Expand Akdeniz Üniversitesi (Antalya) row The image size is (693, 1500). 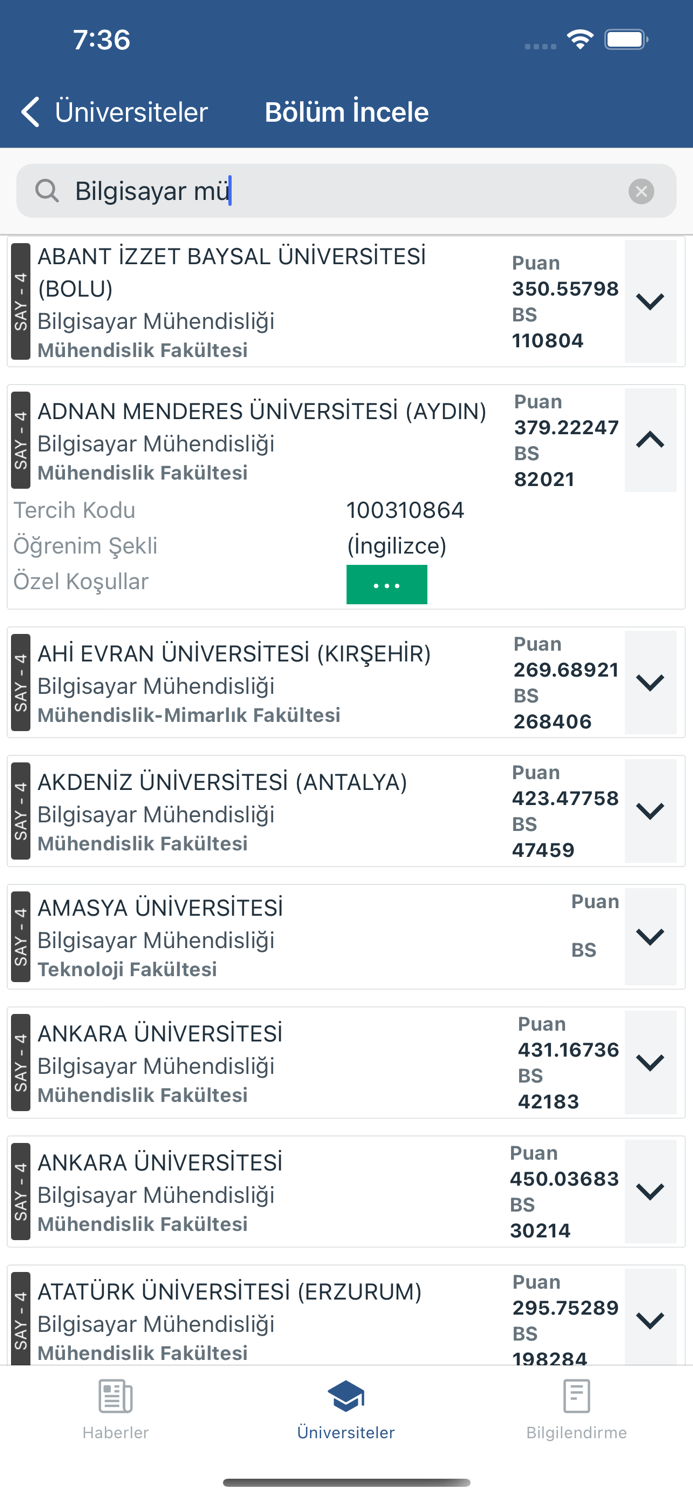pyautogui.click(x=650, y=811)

_ _ _

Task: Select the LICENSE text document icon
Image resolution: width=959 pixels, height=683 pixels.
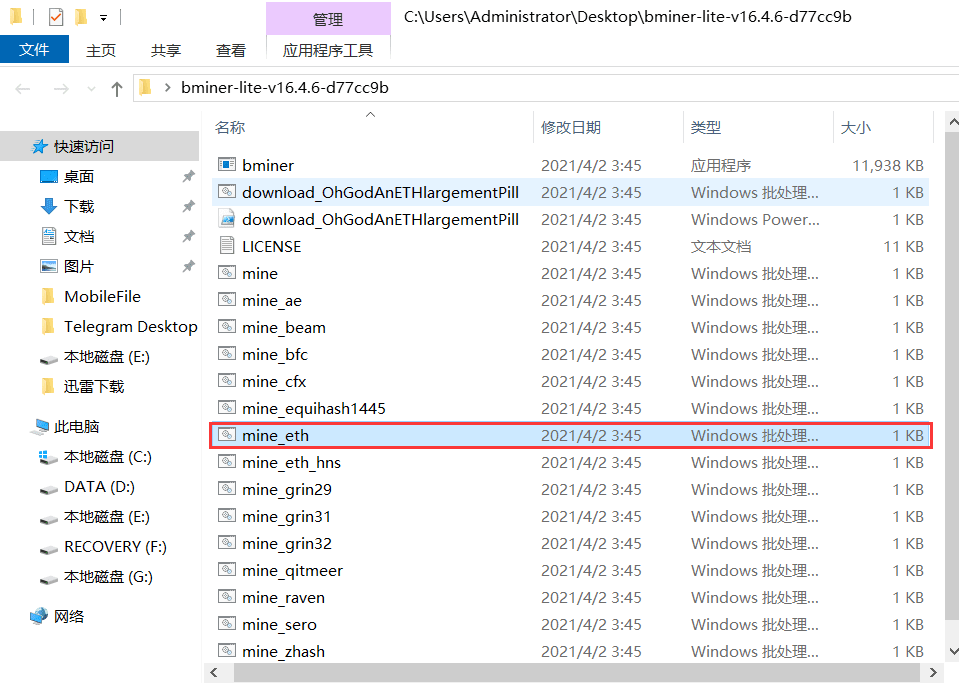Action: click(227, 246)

_ _ _

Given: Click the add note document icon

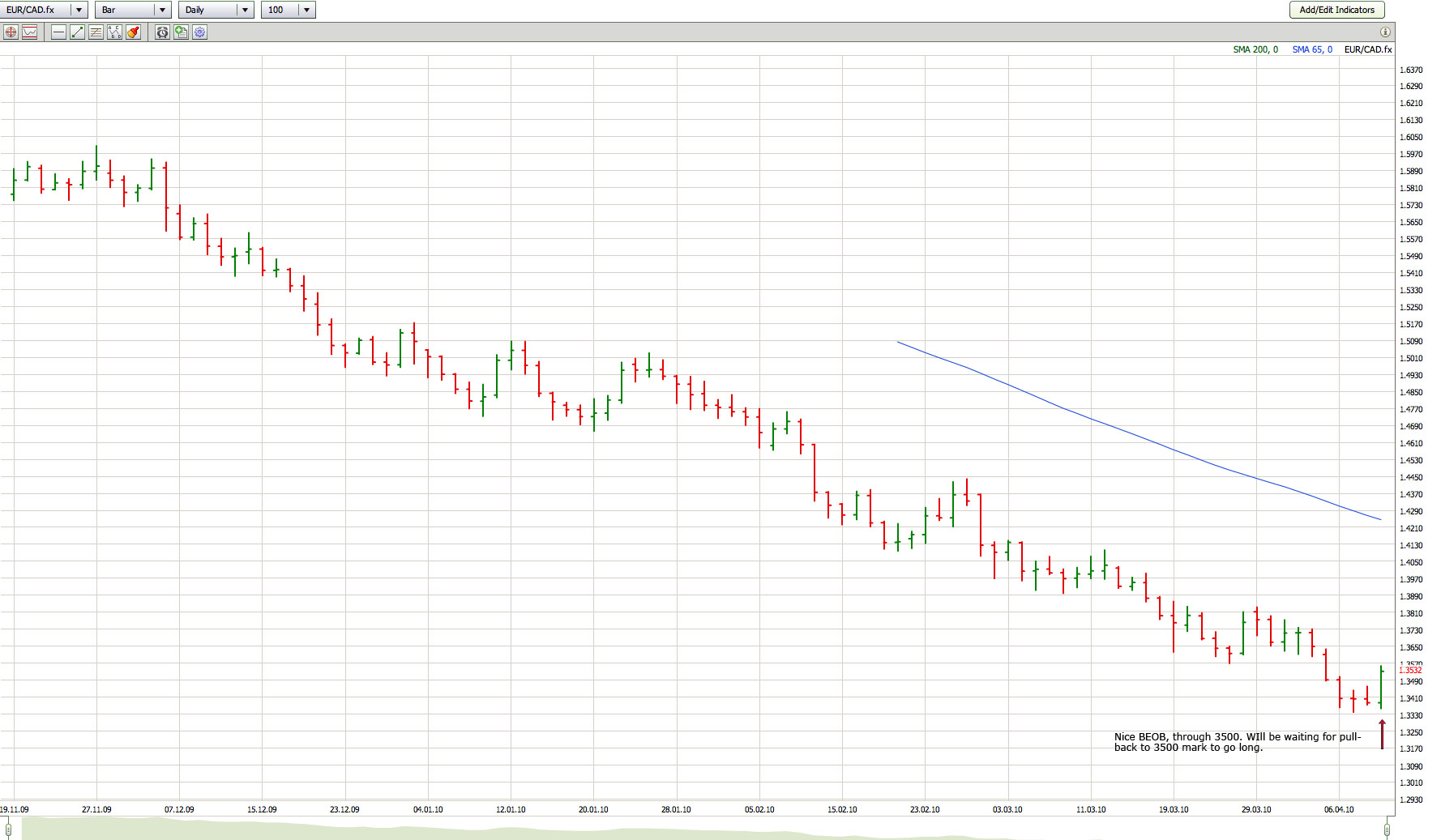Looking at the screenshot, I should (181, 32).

_ _ _

→ **Directions**: Format the section of the entries that begins with the line containing "Task: Select the LICENSE text document icon" and ends with the line containing "Action: click(227, 246)" as a JSON list of strings, with one string per line and blank lines omitted. Leave the pictures out of the answer.

→ **Output for this exercise**:
[
  "Task: Select the LICENSE text document icon",
  "Image resolution: width=959 pixels, height=683 pixels.",
  "Action: click(227, 246)"
]